◆ **DATA RECORDS**
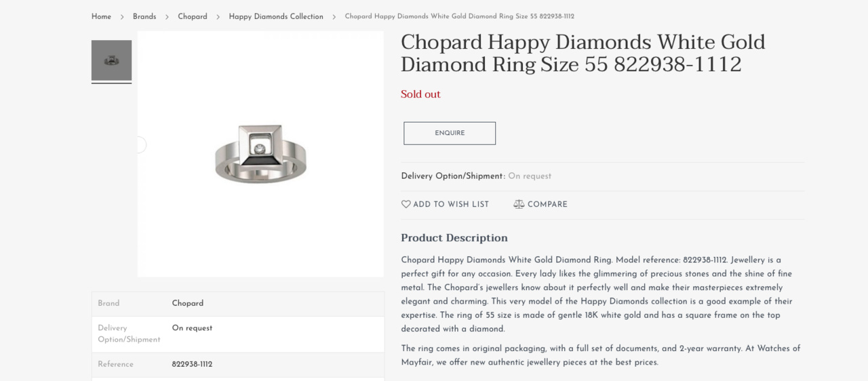The image size is (868, 381).
Task: Show the previous product image arrow
Action: click(x=140, y=145)
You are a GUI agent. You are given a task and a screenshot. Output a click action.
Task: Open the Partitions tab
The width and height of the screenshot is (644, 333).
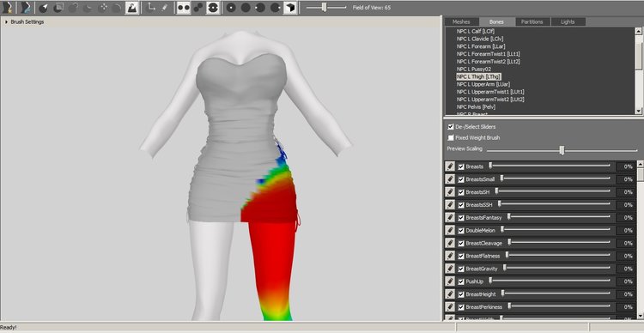[x=532, y=21]
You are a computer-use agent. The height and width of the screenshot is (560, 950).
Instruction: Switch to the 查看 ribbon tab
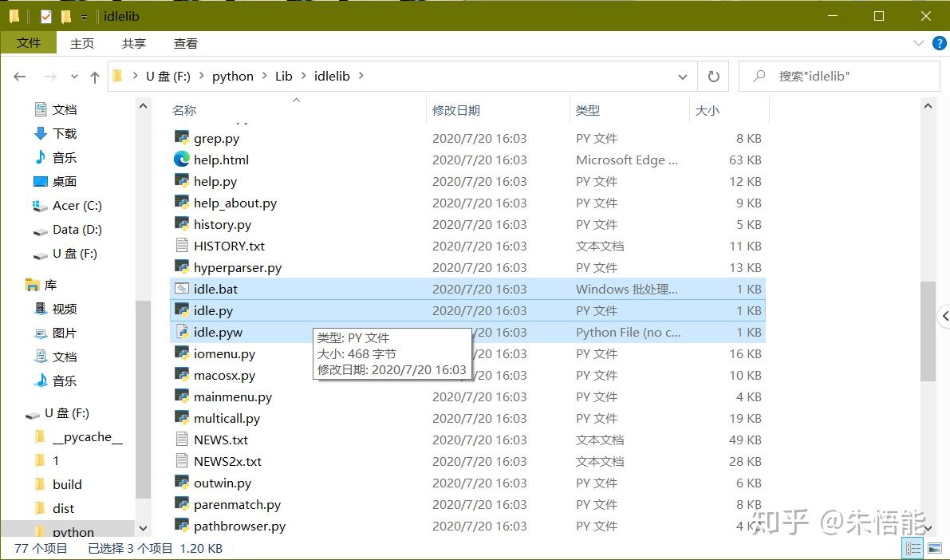(x=185, y=43)
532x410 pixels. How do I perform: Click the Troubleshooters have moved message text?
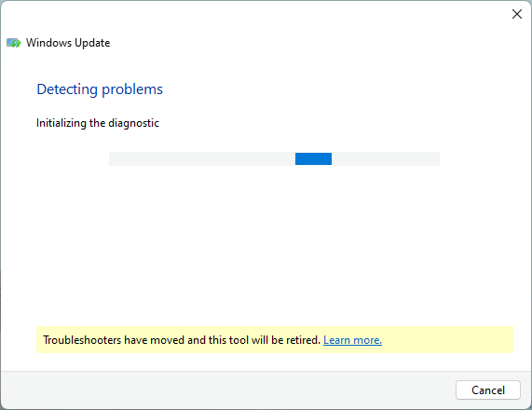pyautogui.click(x=182, y=340)
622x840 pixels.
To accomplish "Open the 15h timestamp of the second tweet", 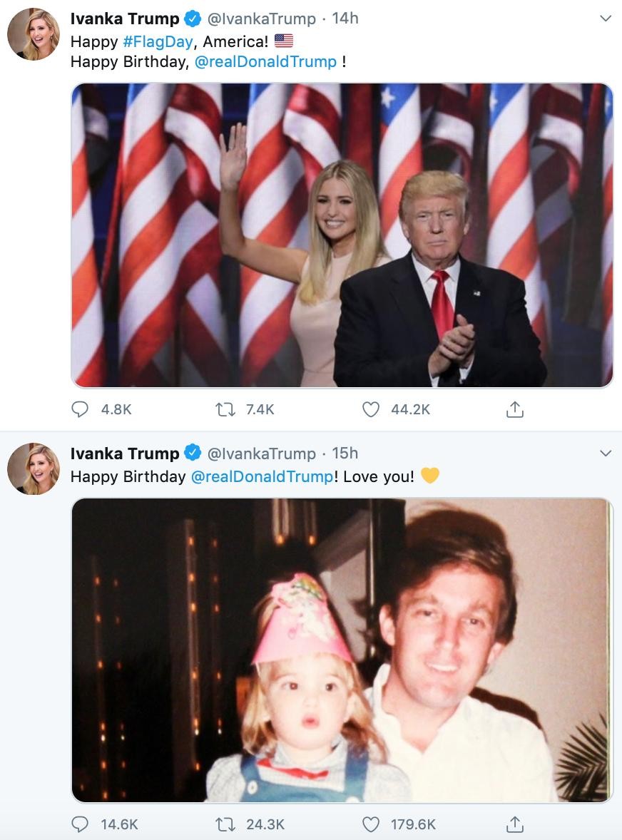I will click(x=345, y=454).
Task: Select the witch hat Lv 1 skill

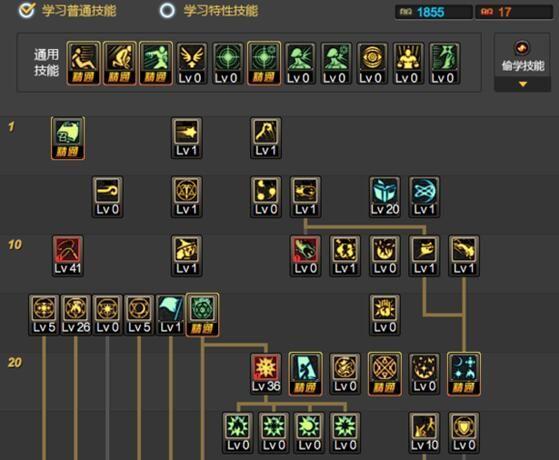Action: (186, 255)
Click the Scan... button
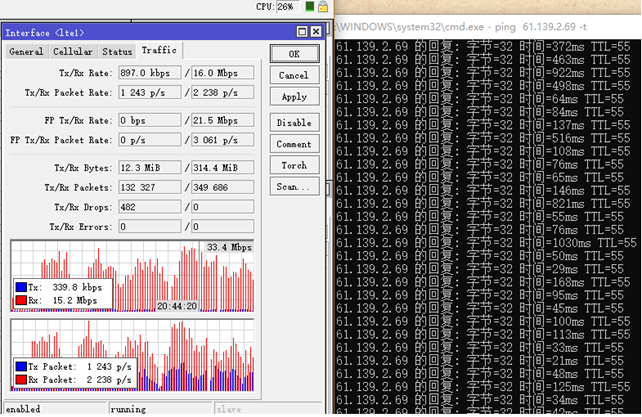Image resolution: width=642 pixels, height=417 pixels. click(293, 187)
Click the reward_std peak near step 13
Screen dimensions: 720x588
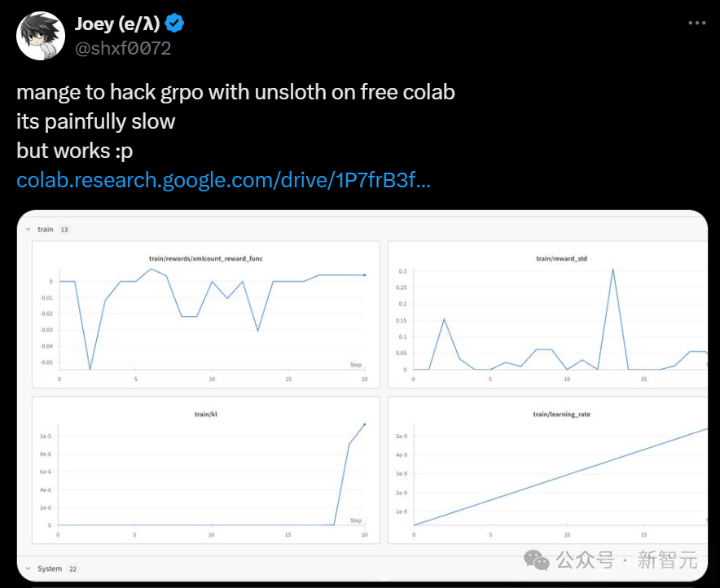tap(613, 270)
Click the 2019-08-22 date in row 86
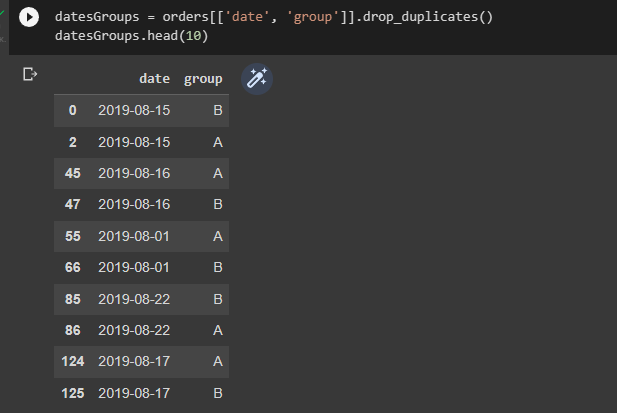The image size is (617, 413). point(134,330)
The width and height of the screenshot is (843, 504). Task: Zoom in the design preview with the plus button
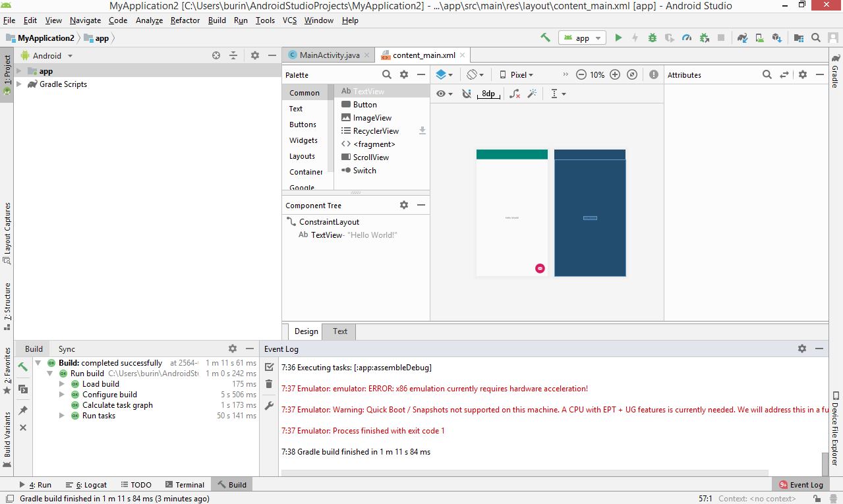(615, 74)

◆ **TASK REQUIREMENTS**
Repeat exactly and only the lines from the one holding "Task: Select the witch hat Lv 1 skill" through the final line of the entries; no pictures.

◆ **ANSWER TO THIS EXERCISE**
Task: Select the witch hat Lv 1 skill

Action: (186, 255)
Click the Scan... button
Image resolution: width=642 pixels, height=417 pixels. click(293, 187)
Click the reward_std peak near step 13
Screen dimensions: 720x588
tap(613, 270)
Click the 2019-08-22 date in row 86
The image size is (617, 413). point(134,330)
The width and height of the screenshot is (843, 504). Task: Zoom in the design preview with the plus button
(615, 74)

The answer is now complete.